People were unaware of poutine until the mid-20th century. It was only in the late 1950s that French fries topped with cheese curds and gravy appeared on menus at snack bars in rural Quebec. The true origins of poutine are debated as it was developed in stages.

Centre-du-Québec’s proximity to fromageries (cheese factories) producing cheese curds had a role to play in the inception of poutine. Several families and towns in the area claim to have invented the dish. When a regular customer, Eddy Lainesse, requested that his fries be topped with curds, Fernand Lachance of Café Ideal did so in Warwick, in 1957. Lachance exclaimed that it would create a mess and served his customer the requested mixture in a paper bag. The combination grew in popularity, and diners began to make it their own by adding ketchup and vinegar. In 1963, Lachance started serving the dish on a plate to manage the mess left on tables. His patrons complained that the fries were quickly becoming cold, and so he covered them in curds and gravy to keep them warm.

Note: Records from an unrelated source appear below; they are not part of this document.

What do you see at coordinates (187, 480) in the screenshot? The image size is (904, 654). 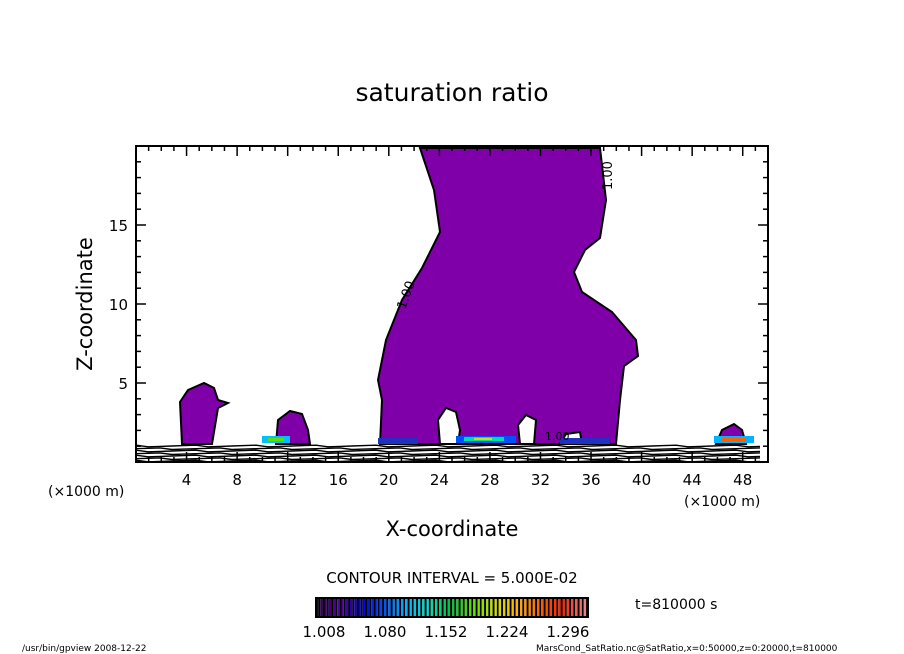 I see `x-tick-label: 4` at bounding box center [187, 480]. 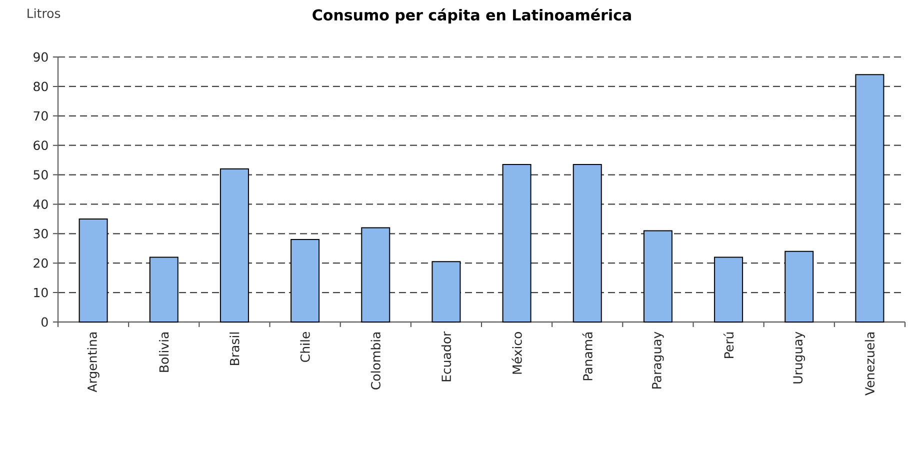 I want to click on x-tick-label: Brasil, so click(x=235, y=348). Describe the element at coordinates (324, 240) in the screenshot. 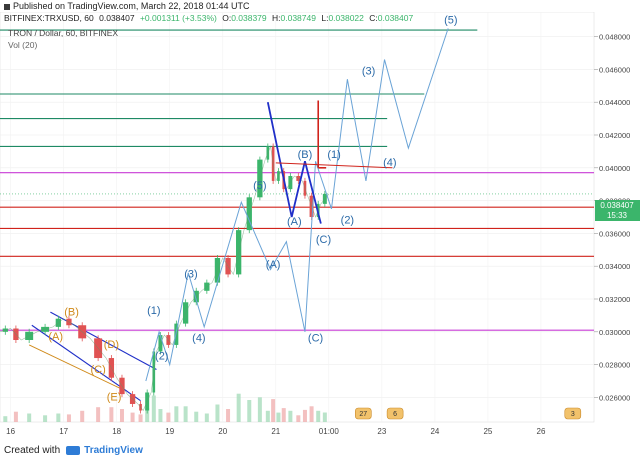

I see `wave-label-8: (C)` at that location.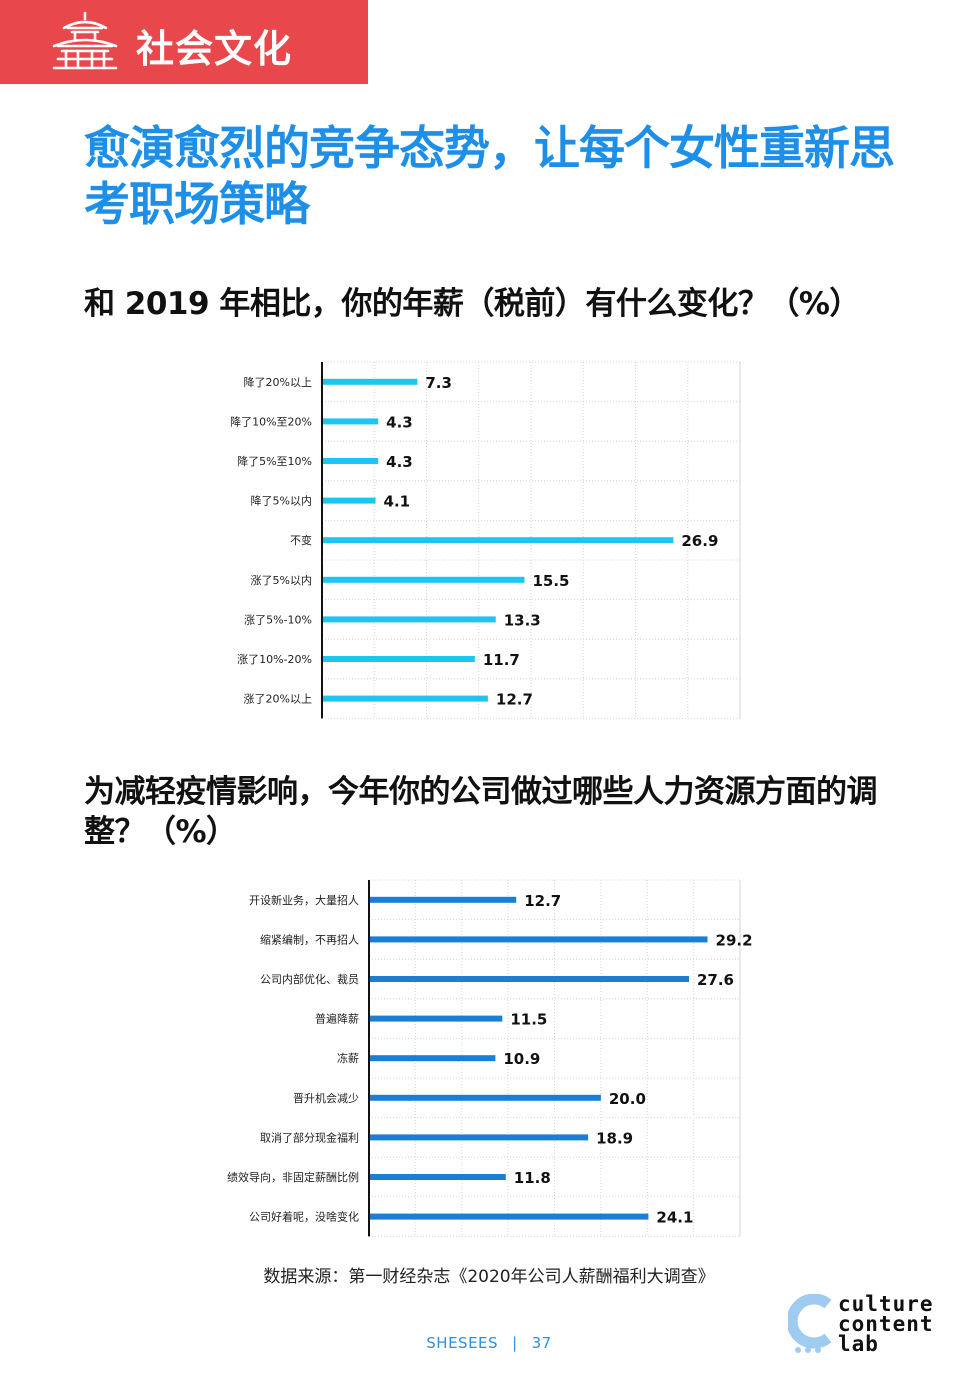 Image resolution: width=978 pixels, height=1388 pixels. What do you see at coordinates (282, 580) in the screenshot?
I see `chart1-category-label: 涨了5%以内` at bounding box center [282, 580].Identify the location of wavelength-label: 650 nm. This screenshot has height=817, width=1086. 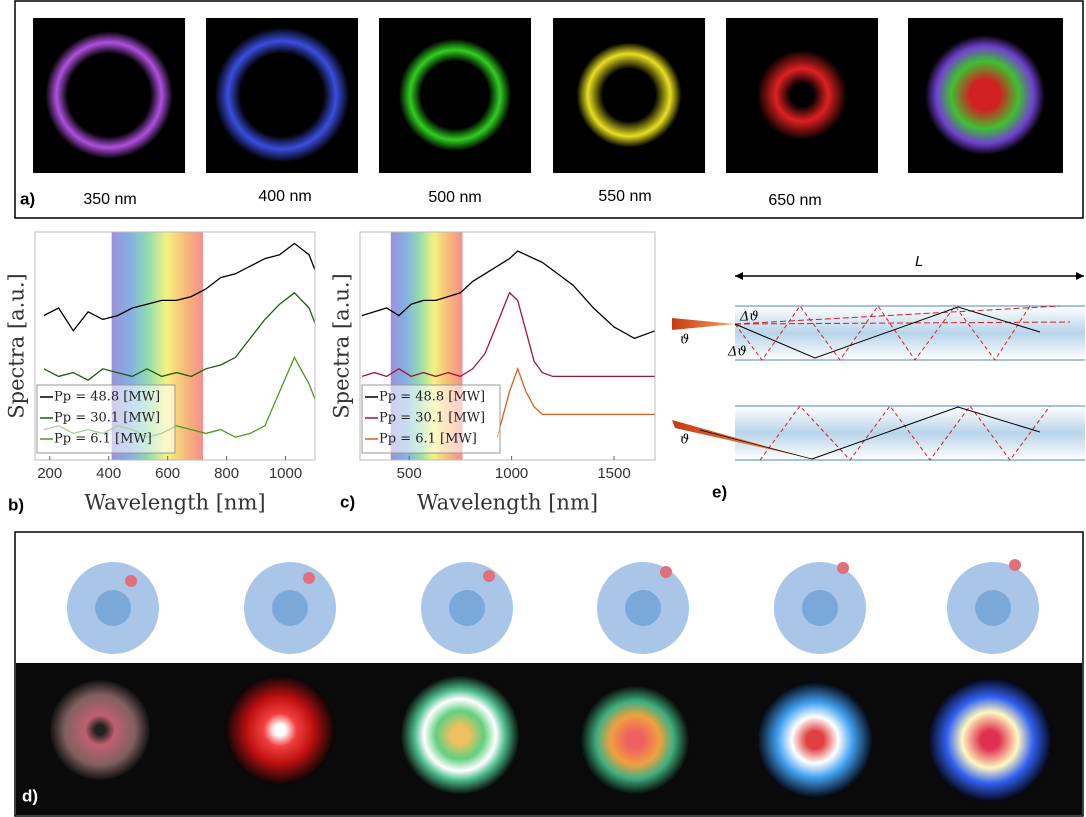
(794, 200).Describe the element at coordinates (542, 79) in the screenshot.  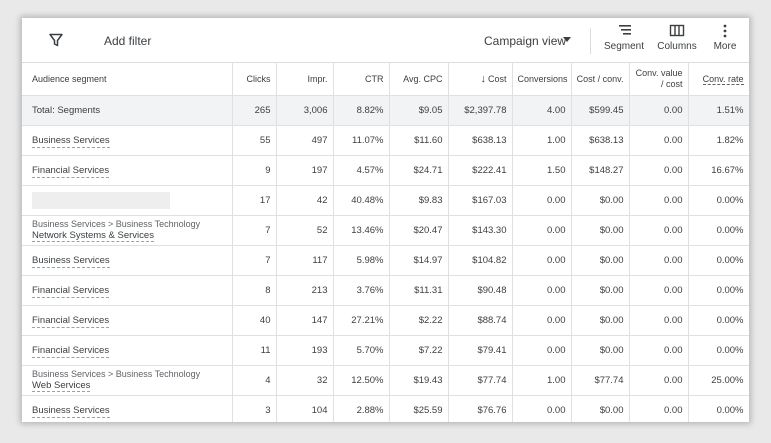
I see `header-conversions: Conversions` at that location.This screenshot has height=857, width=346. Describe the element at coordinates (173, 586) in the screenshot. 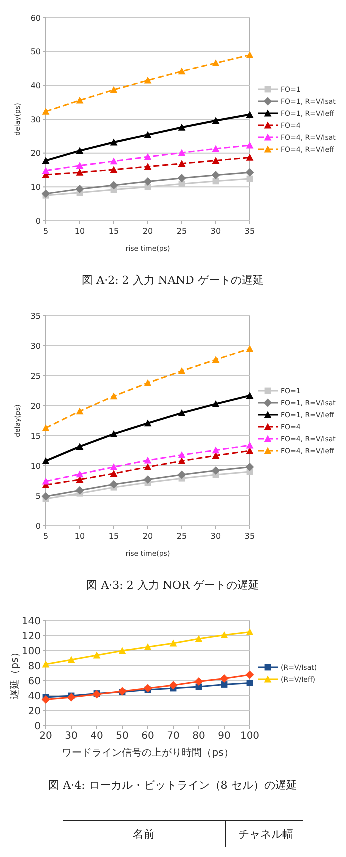

I see `text: 図 A·3: 2 入力 NOR ゲートの遅延` at that location.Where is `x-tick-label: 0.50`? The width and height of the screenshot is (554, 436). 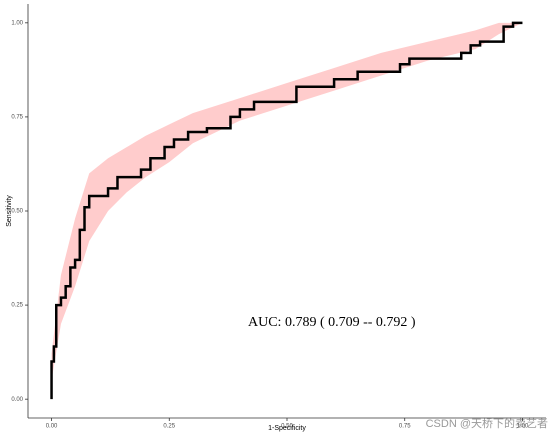 x-tick-label: 0.50 is located at coordinates (287, 427).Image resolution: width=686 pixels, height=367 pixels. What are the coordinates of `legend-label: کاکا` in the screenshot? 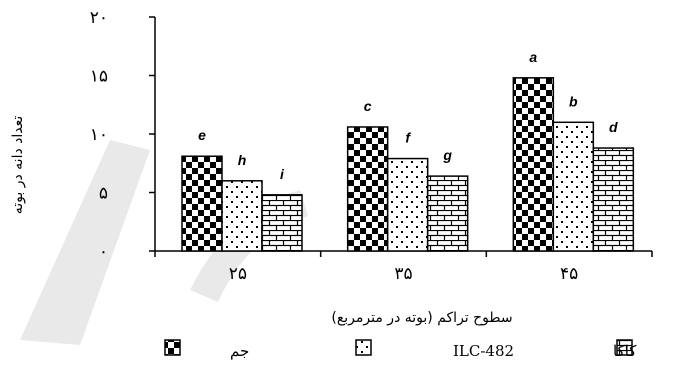 It's located at (625, 351).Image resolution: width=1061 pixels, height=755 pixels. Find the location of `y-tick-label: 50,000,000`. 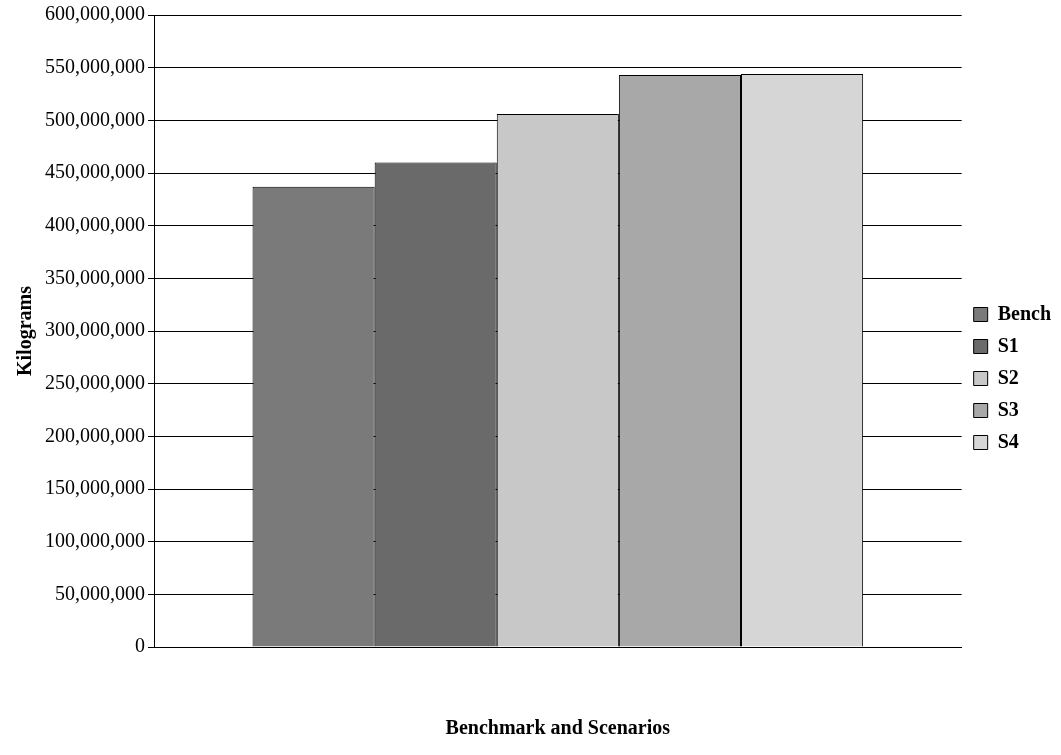

y-tick-label: 50,000,000 is located at coordinates (100, 592).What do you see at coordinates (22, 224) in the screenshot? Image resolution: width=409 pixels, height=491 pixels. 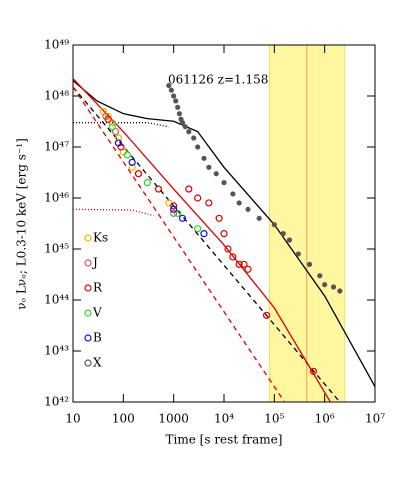 I see `y-axis-label: νₒ Lνₒ; L0.3-10 keV [erg s⁻¹]` at bounding box center [22, 224].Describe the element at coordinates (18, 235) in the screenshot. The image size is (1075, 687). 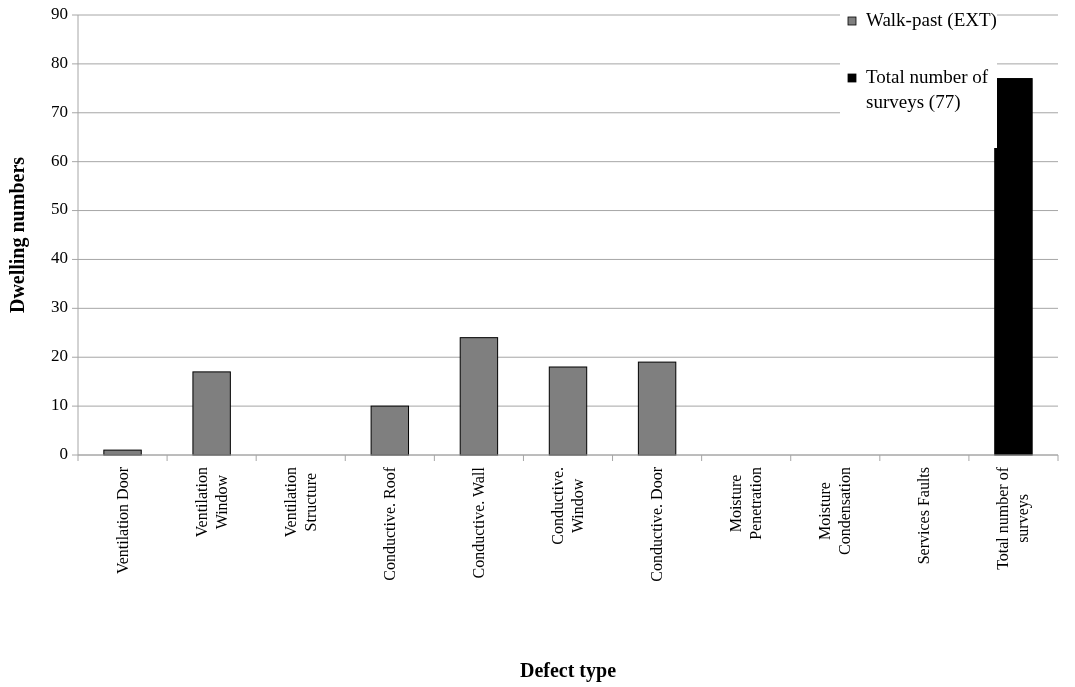
I see `y-axis-title: Dwelling numbers` at that location.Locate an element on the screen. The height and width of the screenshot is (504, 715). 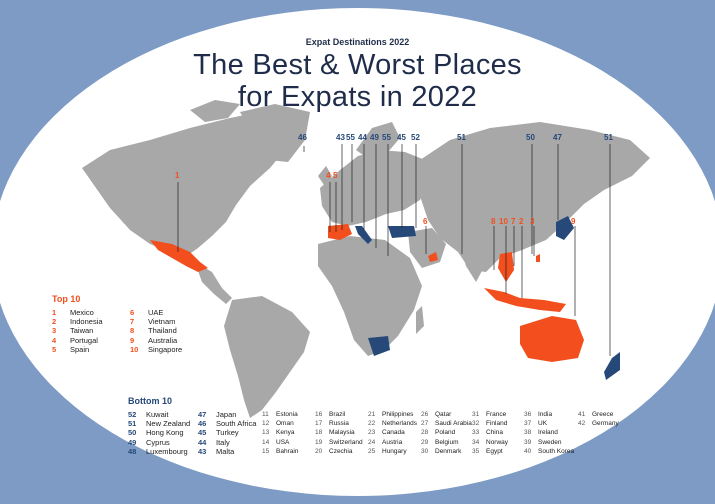
list-item: 11 Estonia is located at coordinates (280, 414).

Another Canadian restaurateur claims to have invented poutine. Jean-Paul Roy has said that he created poutine at his drive-in restaurant Le Roy Jucep in Drummondville, in 1964. Roy had been serving French fries in a special sauce since 1958. He called the dish ‘patate-sauce’. When he saw customers topping their fries with cheese curds, he added the combination to his menu under the name ‘fromage-patate-sauce’. Roy travelled to Toronto to find containers that were sturdy enough to hold the messy dish.

After it became popular in towns in Quebec, poutine reached Quebec City in 1969 and Montreal in 1983. It became available as street food at most snack bars and food trucks. Poutine crossed borders and reached the US, the UK, Russia and Korea by the 1970s.

Today, chefs add different toppings like bacon and minced beef to poutine. Some chefs have even given the dish gourmet status. In 2002, chef Martin Picard of Au Pied de Cochon in Montreal created foie gras poutine, which has gone on to be imitated by others. Chefs have also raised objections about poutine being called ‘Canadian’; they believe it’s Québécois. 

Poutine has also been the subject of public health debates, when a group of mothers from Toronto petitioned for it to be removed from menus at school cafeterias since it’s high in fat. The petition was successful and healthier food items replaced poutine in schools. Despite the many debates that surround it, the dish remains a firm favourite, especially with those who love their fries with toppings.